La psychanalyse ne s’oppose pas de façon absolue à la prescription médicamenteuse, comme on le dit trop souvent. Le psychanalyste doit adopter dans ce domaine la position éthique du cas par cas.

 

Le psychotrope, comme toute drogue, provoque un endormissement du symptôme. Il empêche donc le travail de l’inconscient et l’analyse. Cependant il s’avère que parfois le médicament peut devenir un auxiliaire positif de la parole : dans les cas de psychose déclenchée et dans les cas de grande angoisse névrotique. Le psychanalyste se doit donc d’évaluer quel est pour chaque sujet  le degré de douleur supportable. Son devoir est de ne prescrire – ou de faire prescrire – que dans le seul but de rendre la parole possible, car une trop grande angoisse peut aussi empêcher de parler.

 

L’histoire de la pharmacologie distingue deux types de médicaments : d’une part les neuroleptiques (ou antipsychotiques) et, d’autre part, les antidépresseurs et les anxiolytiques.

 

La découverte des neuroleptiques (Largactil et Halopéridol) en 1950 modifia complètement l’univers carcéral des hôpitaux psychiatriques. Le bruit et la fureur firent place au silence. Les électrochocs furent pratiquement supprimés. Les malades eurent accès à la psychiatrie de secteur. Les psychotiques purent donc retrouver un lien social et s’engager dans un travail analytique. Le médicament a donc permis ici une action importante  à l’interface psychiatrie-psychanalyse. Le psychotique a aujourd’hui un choix relatif d’obtenir un soulagement de ses symptômes, par exemple de ses hallucinations verbales. Les effets secondaires tendent à diminuer fortement.

 

Les antidépresseurs et les anxiolytiques apparurent en 1970. Ceux-ci (selon les pharmacologues) imprègnent le déprimé d’un bien-être exubérant qui le motive à reprendre des activités normales. Ils ont donc les mêmes effets que la drogue (opium, héroïne), avec les mêmes conséquences secondaires : euphorie, analgésie, dépendance. Ces psychotropes ont permis de donner une réponse médicale à des problèmes dont les causes sont avant tout psychiques. Certains généralistes ont fait, ces dernières années, un abus de prescriptions de ces médicaments.
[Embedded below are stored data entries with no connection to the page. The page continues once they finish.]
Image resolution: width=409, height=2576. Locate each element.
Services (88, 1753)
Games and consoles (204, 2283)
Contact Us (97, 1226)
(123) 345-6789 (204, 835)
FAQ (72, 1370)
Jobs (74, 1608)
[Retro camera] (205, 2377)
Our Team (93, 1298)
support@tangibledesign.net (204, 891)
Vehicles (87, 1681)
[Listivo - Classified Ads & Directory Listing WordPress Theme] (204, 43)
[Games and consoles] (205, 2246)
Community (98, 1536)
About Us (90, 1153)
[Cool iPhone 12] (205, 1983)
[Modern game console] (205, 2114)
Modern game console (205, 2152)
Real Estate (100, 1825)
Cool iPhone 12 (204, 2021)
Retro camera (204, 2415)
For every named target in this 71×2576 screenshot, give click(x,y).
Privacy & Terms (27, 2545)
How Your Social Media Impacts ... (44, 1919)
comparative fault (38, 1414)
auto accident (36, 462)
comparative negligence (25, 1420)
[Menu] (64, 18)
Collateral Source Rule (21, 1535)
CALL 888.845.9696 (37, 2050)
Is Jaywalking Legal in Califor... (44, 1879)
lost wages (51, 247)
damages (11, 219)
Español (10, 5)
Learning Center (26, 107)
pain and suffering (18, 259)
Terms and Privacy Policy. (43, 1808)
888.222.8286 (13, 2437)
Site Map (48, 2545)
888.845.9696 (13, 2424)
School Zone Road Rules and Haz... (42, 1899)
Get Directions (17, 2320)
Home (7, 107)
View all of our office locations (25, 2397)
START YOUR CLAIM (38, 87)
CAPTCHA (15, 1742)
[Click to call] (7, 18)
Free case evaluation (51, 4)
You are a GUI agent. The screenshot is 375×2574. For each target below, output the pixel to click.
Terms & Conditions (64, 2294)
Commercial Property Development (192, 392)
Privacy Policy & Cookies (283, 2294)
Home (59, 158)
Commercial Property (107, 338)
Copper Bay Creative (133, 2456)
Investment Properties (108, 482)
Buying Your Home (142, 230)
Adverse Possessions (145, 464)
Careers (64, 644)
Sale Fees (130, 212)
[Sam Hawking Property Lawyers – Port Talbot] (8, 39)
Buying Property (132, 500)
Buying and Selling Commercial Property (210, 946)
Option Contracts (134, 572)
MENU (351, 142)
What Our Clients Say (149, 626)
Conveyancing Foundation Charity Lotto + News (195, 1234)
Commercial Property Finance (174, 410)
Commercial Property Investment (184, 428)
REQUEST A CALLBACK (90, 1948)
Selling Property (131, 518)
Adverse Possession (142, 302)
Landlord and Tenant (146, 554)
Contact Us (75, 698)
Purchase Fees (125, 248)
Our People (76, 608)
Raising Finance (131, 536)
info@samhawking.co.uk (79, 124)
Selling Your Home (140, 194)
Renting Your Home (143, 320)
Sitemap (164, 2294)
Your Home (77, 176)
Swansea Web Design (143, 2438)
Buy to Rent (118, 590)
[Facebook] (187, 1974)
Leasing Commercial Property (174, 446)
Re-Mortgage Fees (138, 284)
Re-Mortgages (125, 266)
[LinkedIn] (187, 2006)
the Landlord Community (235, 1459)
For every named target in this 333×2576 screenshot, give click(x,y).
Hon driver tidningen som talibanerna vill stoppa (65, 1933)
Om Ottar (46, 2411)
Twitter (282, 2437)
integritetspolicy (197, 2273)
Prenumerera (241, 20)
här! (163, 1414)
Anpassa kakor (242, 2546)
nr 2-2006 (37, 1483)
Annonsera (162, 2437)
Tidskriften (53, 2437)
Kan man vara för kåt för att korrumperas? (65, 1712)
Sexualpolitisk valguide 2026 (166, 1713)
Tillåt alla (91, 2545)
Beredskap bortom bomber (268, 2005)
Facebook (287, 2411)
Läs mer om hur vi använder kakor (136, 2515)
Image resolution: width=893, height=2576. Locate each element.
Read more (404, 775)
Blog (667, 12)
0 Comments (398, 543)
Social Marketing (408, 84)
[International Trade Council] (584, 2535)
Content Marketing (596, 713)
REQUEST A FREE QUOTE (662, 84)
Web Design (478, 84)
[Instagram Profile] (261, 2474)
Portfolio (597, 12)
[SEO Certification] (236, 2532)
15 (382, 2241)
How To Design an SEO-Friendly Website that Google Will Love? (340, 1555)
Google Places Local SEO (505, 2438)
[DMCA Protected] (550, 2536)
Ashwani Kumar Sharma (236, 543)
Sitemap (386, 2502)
Le rapport de la psychanalyse à ce genre de substances est évidemment beaucoup plus complexe. L’homme moderne est déprimé : fatigué d’être libre, écrasé par l’obligation de répondre à toutes les sollicitations de jouissance que lui offre la société, il n’arrive plus à se porter lui-même.

La psychanalyse est une clinique sous transfert. Elle est donc incompatible avec cette clinique sous substances, qui abrase le symptôme et rend l’analyse plus difficile. Toutefois dans les cas d’angoisse grave, un antidépresseur peut empêcher un mélancolique de se suicider ou un névrosé de se laisser abattre par une situation de deuil ou de séparation. L’antidépresseur peut donc parfois aider un névrosé à poursuivre quand même son analyse. Le psychanalyste doit donc être en mesure d’évaluer chez le sujet , au cas par cas, ce qui est supportable pour lui dans cette douleur d’exister. Un antidépresseur vaut mieux qu’un suicide. L’objectif doit bien sûr être de permettre au sujet de se passer au plus vite de cette aide médicamenteuse. Le psychanalyste – même s’il est médecin – préfère parfois déléguer la prescription à un confrère pour bien séparer les rôles.

 

Il est important de noter que la découverte des neuroleptiques comme des antidépresseurs s’est toujours faite de façon tout à fait empirique (par essais et erreurs). Elle n’est donc pas le produit de la recherche fondamentale sur le cerveau, comme on essaye de le faire croire. La rationalisation s’est toujours faite après coup. Or la publicité de l’industrie pharmaceutique tient un discours capitaliste et essaye de nous faire croire que le médicament est issu d’un progrès des neurosciences, afin de nous donner l’illusion d’un savoir absolu sur les conséquences de ce médicament. En fait c’est le contraire : c’est l’étude des effets du médicament sur le cerveau qui a fait progresser les neurosciences.

 

Bruxelles, le 8 juin 2006.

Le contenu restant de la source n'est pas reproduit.